For bounded GPCM, DFF/DIF rows are available as slope-aware screening
evidence over the fitted expected-score and residual scale. Keep
residual-method contrasts and interaction cells in screening language.
Refit contrasts require explicit subgroup linking and precision support
before stronger subgroup-comparison language is used.
Fit a model with fit_mfrm(). For RSM / PCM fairness review, prefer
method = "MML".
Run diagnose_mfrm() and, for RSM / PCM, prefer
diagnostic_mode = "both" so legacy and strict marginal screens remain
visible together.
Run analyze_dff(fit, diagnostics, facet = "Criterion", group = "Gender", data = my_data).
Inspect $dif_table for flagged levels and $summary for counts.
Use dif_interaction_table() when you need cell-level diagnostics.
Use plot_dif_heatmap() or dif_report() for communication.

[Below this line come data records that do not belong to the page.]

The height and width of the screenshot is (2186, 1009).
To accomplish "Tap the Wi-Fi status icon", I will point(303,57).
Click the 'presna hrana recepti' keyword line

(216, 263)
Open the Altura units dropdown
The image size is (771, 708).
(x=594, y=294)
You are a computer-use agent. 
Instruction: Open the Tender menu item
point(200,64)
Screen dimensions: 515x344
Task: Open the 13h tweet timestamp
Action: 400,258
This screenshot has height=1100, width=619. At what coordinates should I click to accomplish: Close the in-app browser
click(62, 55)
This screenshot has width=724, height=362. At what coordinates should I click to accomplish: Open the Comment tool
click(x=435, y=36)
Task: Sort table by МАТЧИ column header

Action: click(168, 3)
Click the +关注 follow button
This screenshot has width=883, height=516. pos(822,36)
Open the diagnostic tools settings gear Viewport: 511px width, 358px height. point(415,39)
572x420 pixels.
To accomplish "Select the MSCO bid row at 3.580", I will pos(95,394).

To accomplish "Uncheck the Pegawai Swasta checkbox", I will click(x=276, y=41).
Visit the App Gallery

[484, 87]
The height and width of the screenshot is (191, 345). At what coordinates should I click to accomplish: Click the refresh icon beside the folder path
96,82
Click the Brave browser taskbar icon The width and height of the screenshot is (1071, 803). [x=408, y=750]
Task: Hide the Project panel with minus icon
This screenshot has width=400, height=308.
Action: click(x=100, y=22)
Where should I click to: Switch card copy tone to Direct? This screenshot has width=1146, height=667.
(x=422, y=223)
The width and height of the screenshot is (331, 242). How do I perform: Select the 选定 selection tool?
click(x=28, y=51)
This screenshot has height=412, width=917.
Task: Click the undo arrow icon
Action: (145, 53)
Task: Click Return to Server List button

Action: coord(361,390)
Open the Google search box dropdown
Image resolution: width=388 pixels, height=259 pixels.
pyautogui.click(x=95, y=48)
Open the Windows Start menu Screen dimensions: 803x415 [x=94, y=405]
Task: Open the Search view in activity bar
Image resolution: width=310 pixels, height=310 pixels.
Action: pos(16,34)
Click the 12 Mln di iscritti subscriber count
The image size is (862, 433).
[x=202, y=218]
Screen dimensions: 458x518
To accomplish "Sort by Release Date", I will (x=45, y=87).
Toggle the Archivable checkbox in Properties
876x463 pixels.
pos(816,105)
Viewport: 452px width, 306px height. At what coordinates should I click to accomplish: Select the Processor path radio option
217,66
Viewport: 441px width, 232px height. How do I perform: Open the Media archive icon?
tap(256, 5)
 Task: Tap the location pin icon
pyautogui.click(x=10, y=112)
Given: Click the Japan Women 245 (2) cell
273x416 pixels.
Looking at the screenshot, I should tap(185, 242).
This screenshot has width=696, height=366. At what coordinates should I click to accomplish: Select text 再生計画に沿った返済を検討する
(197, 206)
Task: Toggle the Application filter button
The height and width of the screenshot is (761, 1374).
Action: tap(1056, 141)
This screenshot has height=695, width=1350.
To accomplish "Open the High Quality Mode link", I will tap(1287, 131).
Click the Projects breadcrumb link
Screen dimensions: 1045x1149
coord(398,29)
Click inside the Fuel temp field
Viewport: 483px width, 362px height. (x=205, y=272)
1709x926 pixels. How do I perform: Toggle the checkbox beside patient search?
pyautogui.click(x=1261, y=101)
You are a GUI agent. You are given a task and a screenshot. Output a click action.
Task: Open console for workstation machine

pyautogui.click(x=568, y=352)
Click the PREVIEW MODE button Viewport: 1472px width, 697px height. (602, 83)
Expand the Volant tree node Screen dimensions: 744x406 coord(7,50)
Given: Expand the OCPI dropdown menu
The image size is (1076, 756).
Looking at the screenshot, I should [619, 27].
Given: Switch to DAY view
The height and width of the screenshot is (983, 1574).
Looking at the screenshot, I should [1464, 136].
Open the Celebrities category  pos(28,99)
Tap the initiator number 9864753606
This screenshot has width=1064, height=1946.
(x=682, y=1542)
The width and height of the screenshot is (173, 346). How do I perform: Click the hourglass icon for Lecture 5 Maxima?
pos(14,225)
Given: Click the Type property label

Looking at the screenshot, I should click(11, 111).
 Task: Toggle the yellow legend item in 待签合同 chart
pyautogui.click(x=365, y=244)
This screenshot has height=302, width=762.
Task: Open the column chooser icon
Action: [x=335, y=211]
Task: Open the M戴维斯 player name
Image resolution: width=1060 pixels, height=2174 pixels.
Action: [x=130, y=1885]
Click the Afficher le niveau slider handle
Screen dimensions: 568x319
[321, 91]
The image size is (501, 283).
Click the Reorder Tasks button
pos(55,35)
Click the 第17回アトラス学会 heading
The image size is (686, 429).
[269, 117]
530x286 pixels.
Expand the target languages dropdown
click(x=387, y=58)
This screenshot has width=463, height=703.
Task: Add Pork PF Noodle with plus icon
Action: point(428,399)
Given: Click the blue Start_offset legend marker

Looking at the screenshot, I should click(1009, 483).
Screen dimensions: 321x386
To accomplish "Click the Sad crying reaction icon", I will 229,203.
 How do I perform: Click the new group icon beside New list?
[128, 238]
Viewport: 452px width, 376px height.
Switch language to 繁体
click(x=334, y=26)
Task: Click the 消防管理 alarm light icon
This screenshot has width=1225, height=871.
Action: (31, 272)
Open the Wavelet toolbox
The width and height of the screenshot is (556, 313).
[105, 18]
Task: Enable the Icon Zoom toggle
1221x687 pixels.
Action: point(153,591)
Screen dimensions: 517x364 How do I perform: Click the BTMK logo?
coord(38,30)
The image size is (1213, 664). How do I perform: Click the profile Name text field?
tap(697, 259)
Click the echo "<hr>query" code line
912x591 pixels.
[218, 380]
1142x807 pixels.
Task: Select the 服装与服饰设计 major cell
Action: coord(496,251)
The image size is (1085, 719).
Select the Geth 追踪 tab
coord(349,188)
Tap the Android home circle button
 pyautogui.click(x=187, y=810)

fit_mfrm(), estimate_bias(), compare_mfrm(),
dif_interaction_table(), plot_dif_heatmap(), dif_report(),
subset_connectivity_report(), mfrmr_linking_and_dff
toy <- load_mfrmr_data("example_bias")
fit <- fit_mfrm(toy, "Person", c("Rater", "Criterion"), "Score",
method = "MML", model = "RSM", quad_points = 7, maxit = 30)
diag <- diagnose_mfrm(fit, residual_pca = "none", diagnostic_mode = "both")
dff <- analyze_dff(fit, diag, facet = "Rater", group = "Group", data = toy)
dff$summary
# Look for: a small `FlaggedPairs` count relative to `Pairs`. Under
# method = "residual", `ClassificationSystem` is "screening", not
# ETS. "Screen positive" rows are prompts for substantive review.
head(dff$dif_table[, c("Level", "Group1", "Group2", "Contrast",
"Classification", "ClassificationSystem")])
# The residual contrast is an observed-minus-expected average contrast
# between groups. It is useful for screening, but it is not an ETS
# A/B/C logit-delta classification.
dff_refit <- analyze_dff(fit, diag, facet = "Rater", group = "Group",
data = toy, method = "refit")
unique(dff_refit$dif_table$ClassificationSystem)
# Look for: "ETS" only when subgroup calibration, linking, and precision
# checks all support a common-scale model-based contrast.
sc <- subset_connectivity_report(fit, diagnostics = diag)
plot(sc, type = "design_matrix", draw = FALSE)
if ("ScaleLinkStatus" %in% names(dff_refit$dif_table)) {
unique(dff_refit$dif_table$ScaleLinkStatus)
}
# Look for: "linked" in `ScaleLinkStatus` confirms the focal and
# reference groups share enough common elements for a comparable
# contrast; "demoted_*" rows lose linking under the refit branch
# and should be read as exploratory.